Abstract: FR-PO485
A Rare Case of Bilateral Pleuroperitoneal Leaks in a Patient on Peritoneal Dialysis
Session Information
- Peritoneal Dialysis: Current Topics
November 04, 2022 | Location: Exhibit Hall, Orange County Convention Center‚ West Building
Abstract Time: 10:00 AM - 12:00 PM
Category: Dialysis
- 702 Dialysis: Home Dialysis and Peritoneal Dialysis
Authors
- Gutty, Bhamini, University Hospitals Birmingham NHS Foundation Trust, Birmingham, Birmingham, United Kingdom
- Mahdi, Amar Monaf, University Hospitals Birmingham NHS Foundation Trust, Birmingham, Birmingham, United Kingdom
Introduction
We present a case of bilateral pleuroperitoneal leaks in a young patient on peritoneal dialysis (PD). Pleuroperitoneal leak is a rare but important complication of PD, occurring in 1%-2% of patients. It is thought to develop due to increased intra-abdominal pressure on a background of congenital or acquired diaphragmatic defects. Patients typically present with dyspnoea but may have a reduction in ultrafiltration. Pleural effusion due to pleuroperitoneal leak is usually unilateral, most commonly on the right. Left sided pleuroperitoneal leaks are uncommon. It is thought that diaphragmatic defects are protected on the left side by the heart.
Case Description
This 28-year-old female, on automated PD for 9 months, presented with dyspnoea and a reduction in ultrafiltration. Chest radiograph revealed moderate bilateral pleural effusions, in a euvolaemic patient with no prior history of heart disease.
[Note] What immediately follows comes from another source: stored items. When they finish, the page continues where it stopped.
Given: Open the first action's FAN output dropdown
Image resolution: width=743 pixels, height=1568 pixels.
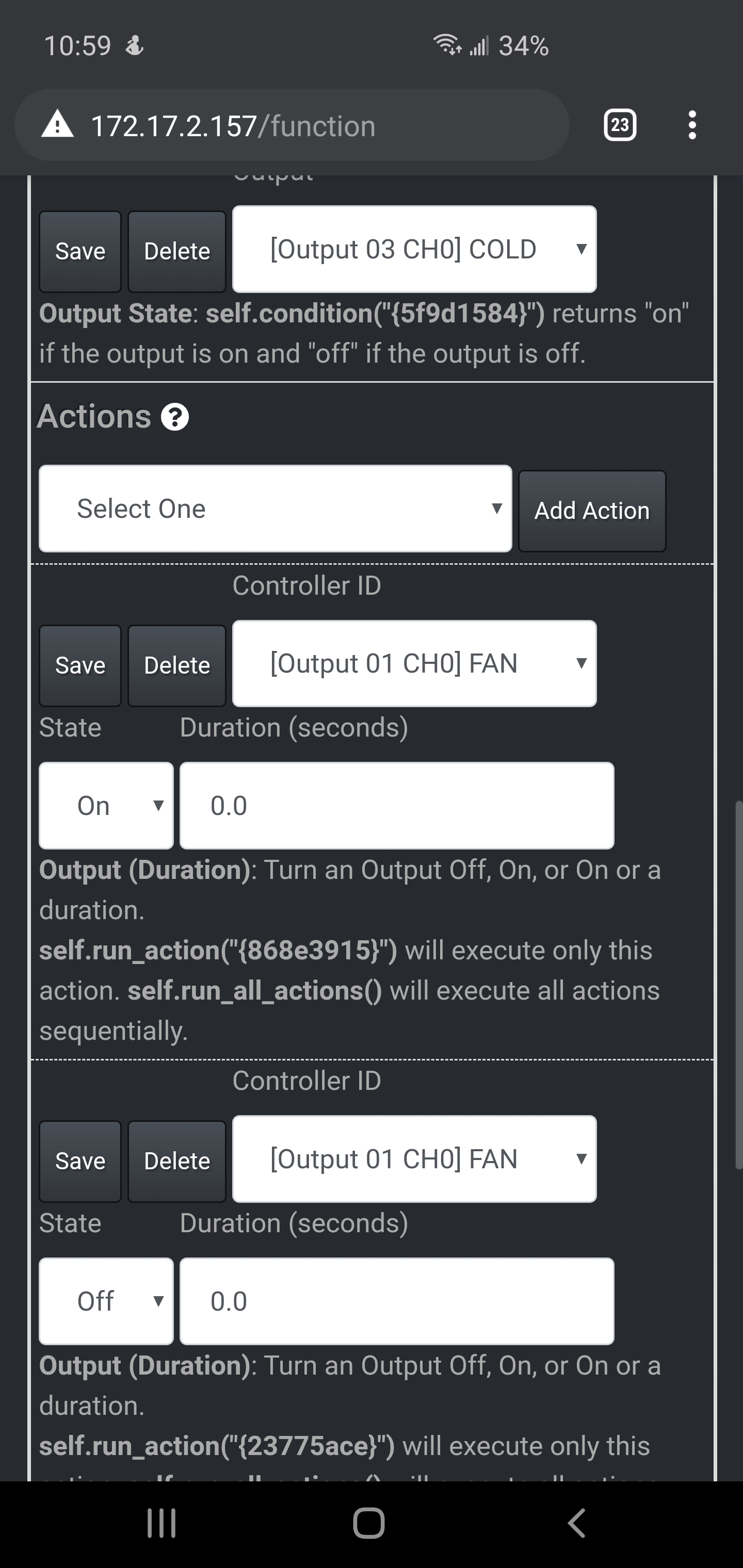Looking at the screenshot, I should pyautogui.click(x=414, y=664).
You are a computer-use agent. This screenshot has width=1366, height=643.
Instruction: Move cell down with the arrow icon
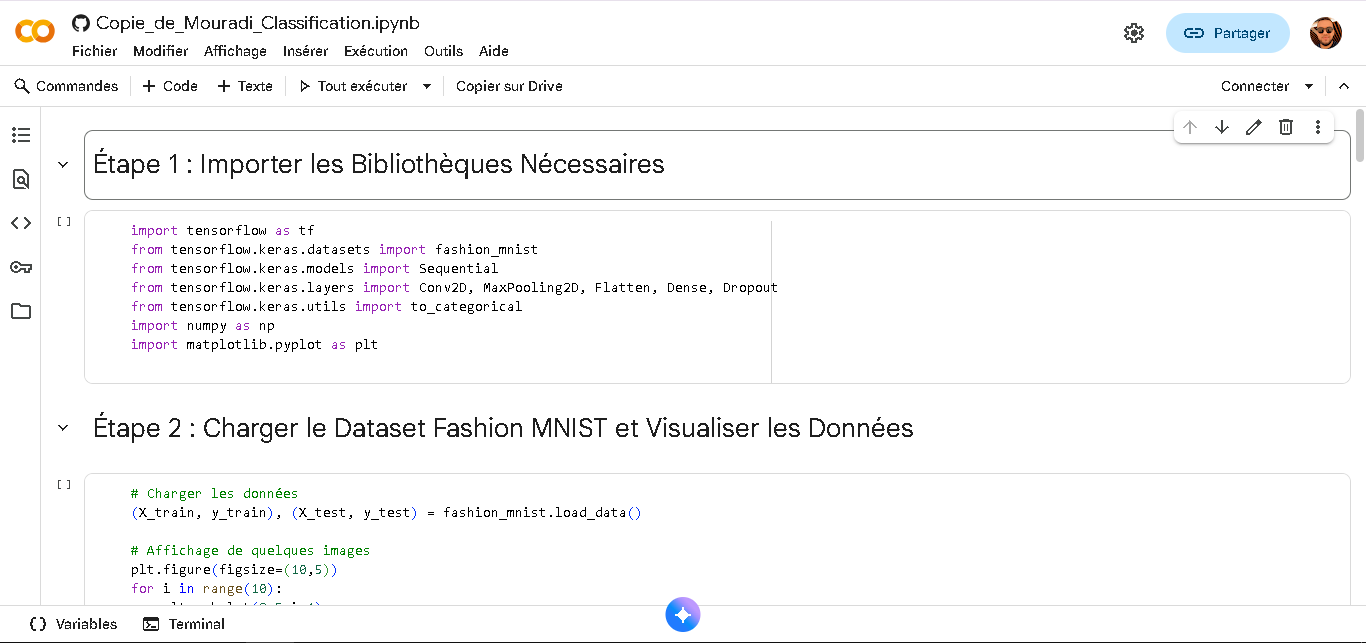click(x=1222, y=127)
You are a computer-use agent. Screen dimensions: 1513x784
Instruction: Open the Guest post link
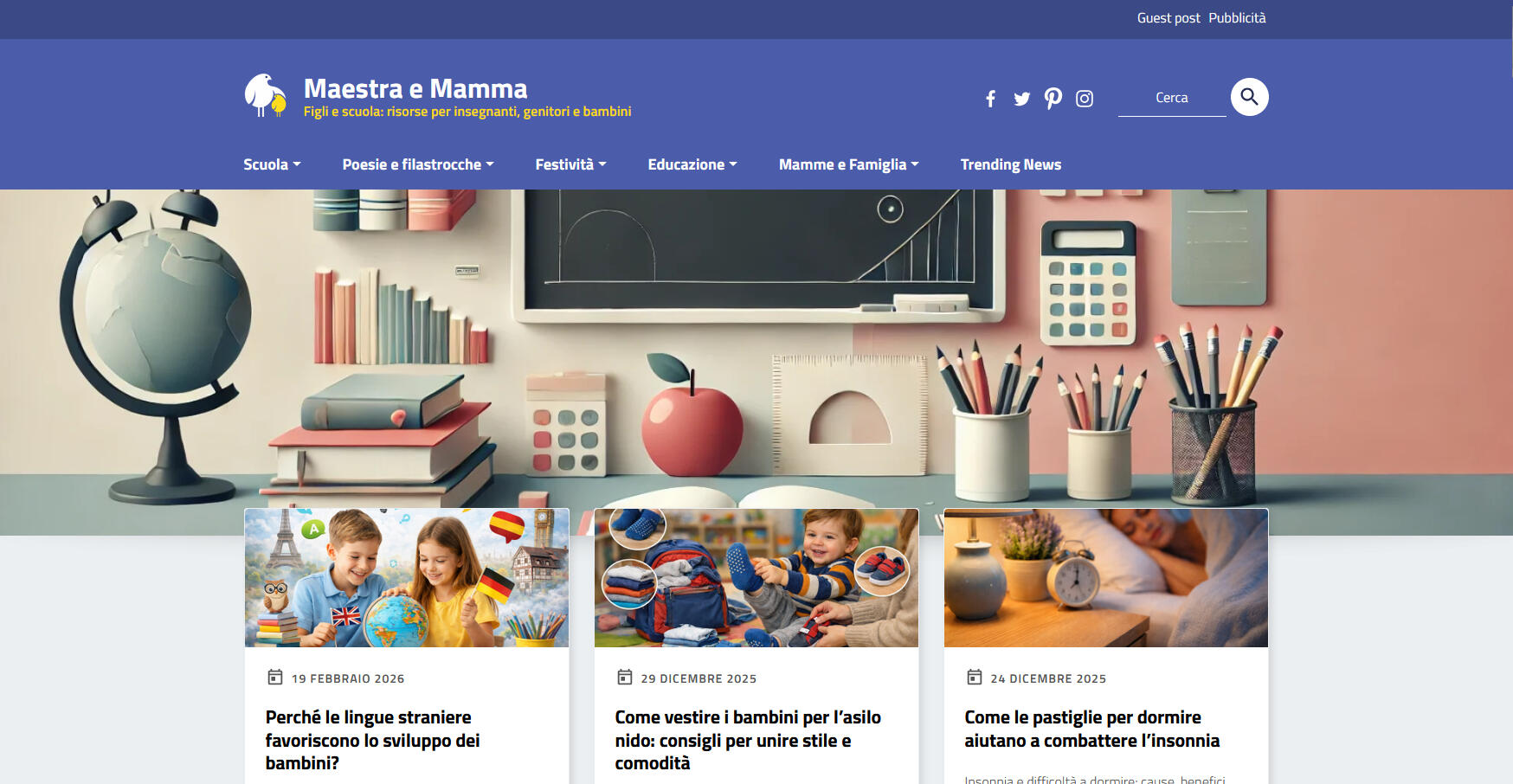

She underwent diagnostic bilateral thoracocentesis which revealed transudative pleural effusions. Left and right pleural aspirates showed a glucose concentration of 16.3 mmol/L and 18.1 mmol/L respectively. Both showed negligible lactate dehydrogenase (<30 U/L) and protein levels (<8 g/L). A paired serum glucose was 3.6 mmol/L (normal range 3.9 - 5.8 mmol/L) and protein was 60 g/L (normal range 60 – 80 g/L). The presence of high pleural fluid glucose relative to serum glucose confirmed the diagnosis of bilateral pleuroperitoneal leaks.
She was managed conservatively with peritoneal rest and transitioned to intermittent haemodialysis. PD was discontinued permanently with subsequent removal of her peritoneal catheter. A chest radiograph two weeks later showed complete resolution of the bilateral pleural effusions.
Discussion
By having a high index of suspicion in this patient with bilateral pleural effusions, an early diagnosis of bilateral pleuroperitoneal leaks was made. Although pleuroperitoneal leaks are typically right sided, it is important to recognise that clinical presentation may vary and patients can present with bilateral pleuroperitoneal leaks.